I've had a version of the "it'll all be better once this election is over" conversation about 40 times this past week with various friends and acquaintances. I'm not exactly sure what "better" actually is: do they mean by "better" that once the election is over we may or may not plunge into a dark abyss of hate and uncertainty? Then yes, things will get better. If they mean that the barrage of awful ads, terrible stories, and general dislike of the entire process will end then they don't understand things very well. I know that most people don't think either of these things. They believe "better" means things will calm down and we can get back to "normal." Or that they won't have to keep their children from watching the nightly news lest they hear the word "pussy" or something else equally inappropriate out of the mouth of a major party candidate.
There is very little I can do for any of these friends and acquaintances as we have these conversations. I know they want to be less anxious and stressed. I know they want to lose the fear of what is coming with the "end" of the election but unfortunately, that's not going to happen. I can pat them on the hand and offer a word of encouragement about having faith and being a good citizen. But that's about it. There is nothing else I can do to make them feel any better. I'm not psychic and I can't predict the future.
Depending on the friend, I usually ask two questions: What have you done? What are you willing to do next?
We don't have to be embedded with a campaign to make a difference. Voting is one way of making a difference; don't forget to vote on Tuesday EVEN if you believe you don't have to vote because your state always does this or that. It's not enough; get yourself to the polls on Tuesday and use your voice. But what else did you do? That's my question. We have become a nation of watchers and waiters. We watch what happens and we wait to see what will happen next. We think someone else will fix the thing or someone else will figure out how to combat institutional racism or sexism. Someone else will mend fences between religious groups or the police and the population. Someone else will figure out poverty and violence and all the other ills in the world. Someone else will do it.
You're right: someone else will. And then you'll be forced to decide where you stand when they do.
I know that I did not sit idly by during this election. I might not have been on the campaign trail and in the HRC headquarters every day but I was out there doing my part. I registered voters, I canvassed, and I phone banked whenever I could. Had I not been able to do that I would have continued to spend my time having conversations about these candidates with people so that they wouldn't just take the latest meme or crazy story and read it as truth. I asked questions and I had uncomfortable conversations with people even when they'd rather not listen. So I ask my friends who tell me they're scared and anxious, I ask them did they do that? Did they have those conversations? I know it's hard and you don't think anyone will listen but having those conversations, on all sides, is important. We can continue to disagree but we will have at least had these conversations and tried to understand one another. That is what being part of a civil society is about.
Don't forget to vote! I'll say it again, your vote matters. Maybe you don't believe that anymore but I do and it's important to keep this promise of democracy going. Maybe you can even wear white on Election Day to honor the women who came before you. On Tuesday, I'll be out casting my vote and making sure members of my community have a safe space to vote.
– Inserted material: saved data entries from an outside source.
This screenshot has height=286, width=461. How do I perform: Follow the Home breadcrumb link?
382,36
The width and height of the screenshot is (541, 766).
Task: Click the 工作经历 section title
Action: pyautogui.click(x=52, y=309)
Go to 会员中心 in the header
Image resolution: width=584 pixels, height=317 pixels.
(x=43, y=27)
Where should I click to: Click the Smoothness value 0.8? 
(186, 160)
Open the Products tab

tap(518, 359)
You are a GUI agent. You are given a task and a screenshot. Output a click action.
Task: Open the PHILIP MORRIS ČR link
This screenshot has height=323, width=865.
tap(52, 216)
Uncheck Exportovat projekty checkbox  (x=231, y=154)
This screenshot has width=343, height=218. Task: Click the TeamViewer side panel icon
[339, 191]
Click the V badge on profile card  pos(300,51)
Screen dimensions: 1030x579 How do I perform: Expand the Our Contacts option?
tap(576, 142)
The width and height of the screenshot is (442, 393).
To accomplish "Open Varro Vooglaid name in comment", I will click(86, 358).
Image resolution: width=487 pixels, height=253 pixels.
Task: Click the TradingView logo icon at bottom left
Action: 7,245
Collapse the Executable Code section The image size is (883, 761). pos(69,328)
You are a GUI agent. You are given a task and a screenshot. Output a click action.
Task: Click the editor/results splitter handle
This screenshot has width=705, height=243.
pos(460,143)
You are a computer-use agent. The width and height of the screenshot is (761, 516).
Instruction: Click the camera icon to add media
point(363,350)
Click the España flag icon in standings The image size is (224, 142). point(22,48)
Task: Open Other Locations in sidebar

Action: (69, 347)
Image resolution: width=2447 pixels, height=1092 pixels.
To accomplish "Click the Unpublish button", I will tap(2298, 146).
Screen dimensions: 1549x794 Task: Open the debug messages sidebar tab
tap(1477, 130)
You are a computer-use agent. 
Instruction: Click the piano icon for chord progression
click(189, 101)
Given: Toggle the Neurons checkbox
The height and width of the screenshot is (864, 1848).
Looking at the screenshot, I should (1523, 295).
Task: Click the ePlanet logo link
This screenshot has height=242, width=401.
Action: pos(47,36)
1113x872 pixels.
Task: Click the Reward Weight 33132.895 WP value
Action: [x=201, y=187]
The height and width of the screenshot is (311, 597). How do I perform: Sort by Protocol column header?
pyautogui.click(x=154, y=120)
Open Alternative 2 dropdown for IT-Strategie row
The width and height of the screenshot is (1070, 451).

Yes, I live in Arlington County, arguably the bluest part of Virginia, but I will be there so my neighbors can cast their vote however they choose to vote. I will be there to answer questions, provide a sample ballot should they want one, and make sure no one who can vote is prohibited from doing so. When I leave my shift at the end of Election Day, I know I will have done all that I can to make history.
And then the real work will begin. No matter who wins on Tuesday, the real work begins once we have a new President. I'll pose my second question again: What are you willing to do next?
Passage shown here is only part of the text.